Quelltext:
Bernd Golm, CDU-Mitglied im Neuköllner Verkehrsausschuß, begründete den Meinungsumschwung bei Giesel und der Bezirksfraktion damit, daß es im Weigandufer „kein Bedürfnis“ gebe, schneller als 30 Sachen zu fahren. Schließlich überquerten auch Kinder die Straße, da sich an einer Seite ein Spielplatz befinde, außerdem sei einmal in der Woche Markttag. An die Begründungen, mit der sich die CDU erfolgreich gegen die einst geplante Aufhebung von Tempo 30 in zwei weiteren Neuköllner Straßen wehrte, konnte sich Golm gestern nicht erinnern. Wie Giesel betonte auch Golm, daß es sich am Weigandufer auf jeden Fall um eine sachbezogene und „keine politische“ Entscheidung handeln würde.

Datenauszug:
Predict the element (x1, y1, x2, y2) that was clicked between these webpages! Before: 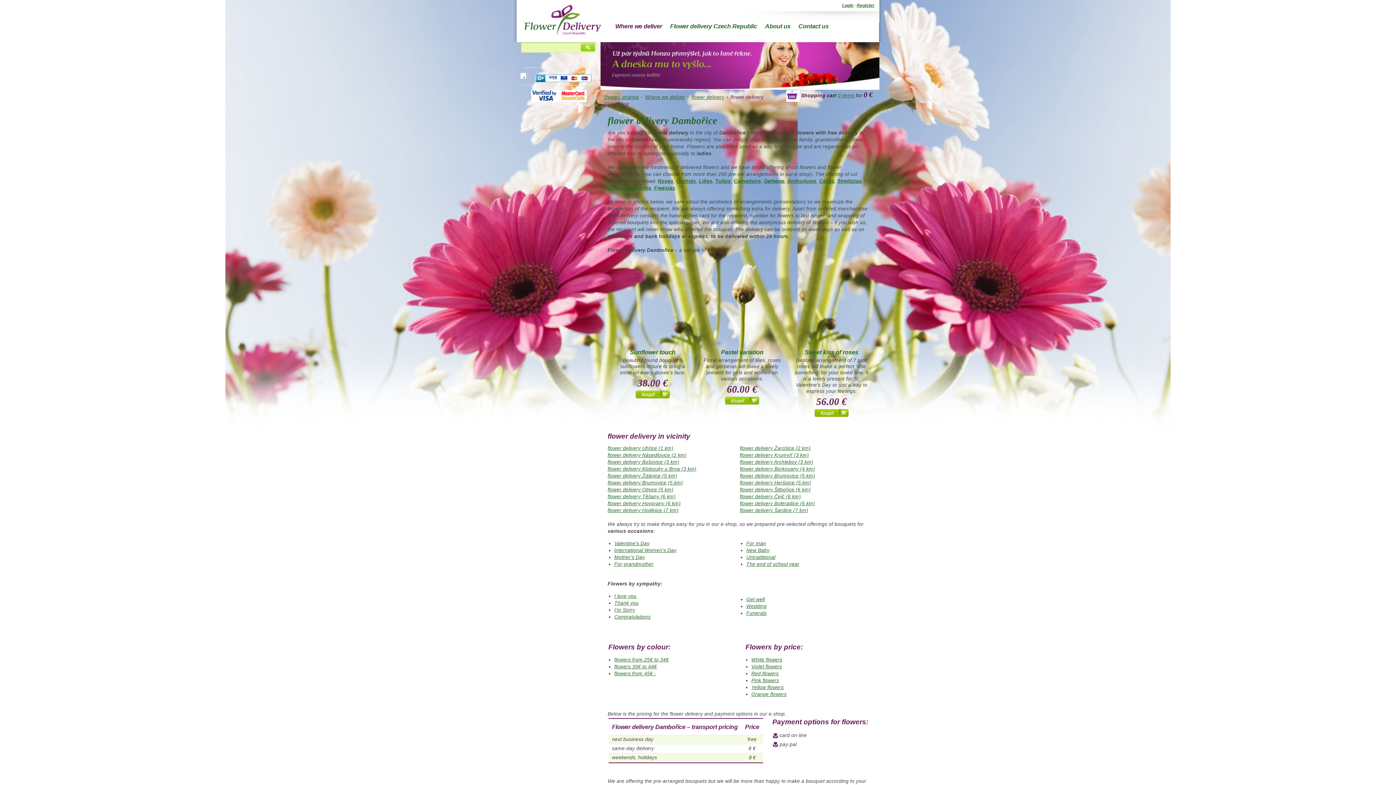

Schriftliche Aufgaben:
[A] Prüfen Sie, ob die folgenden Aussagen mit dem Quelltext übereinstimmen: (i) Golm gehört als CDU-Mitglied dem Neuköllner Verkehrsausschuß an. (ii) Am Weigandufer findet täglich ein Markt statt. (iii) Golm konnte sich gestern an die Begründungen der CDU gegen die geplante Aufhebung von Tempo 30 in zwei weiteren Neuköllner Straßen erinnern. Beantworten Sie jede Aussage mit Ja oder Nein und zitieren Sie die entscheidenden Worte des Quelltextes wörtlich.
[B] Bearbeiten Sie den Quelltext: Geben Sie den Abschnitt, beginnend mit „Bernd Golm, CDU-Mitglied“ und weiter bis einschließlich „Entscheidung handeln würde.“, erneut wieder und ersetzen Sie darin „Spielplatz“ durch „Sportplatz“.

Die Antworten:
[A]
(i) Ja: „Bernd Golm, CDU-Mitglied im Neuköllner Verkehrsausschuß“
(ii) Nein: „außerdem sei einmal in der Woche Markttag“
(iii) Nein: „konnte sich Golm gestern nicht erinnern“

[B]
Bernd Golm, CDU-Mitglied im Neuköllner Verkehrsausschuß, begründete den Meinungsumschwung bei Giesel und der Bezirksfraktion damit, daß es im Weigandufer „kein Bedürfnis“ gebe, schneller als 30 Sachen zu fahren. Schließlich überquerten auch Kinder die Straße, da sich an einer Seite ein Sportplatz befinde, außerdem sei einmal in der Woche Markttag. An die Begründungen, mit der sich die CDU erfolgreich gegen die einst geplante Aufhebung von Tempo 30 in zwei weiteren Neuköllner Straßen wehrte, konnte sich Golm gestern nicht erinnern. Wie Giesel betonte auch Golm, daß es sich am Weigandufer auf jeden Fall um eine sachbezogene und „keine politische“ Entscheidung handeln würde.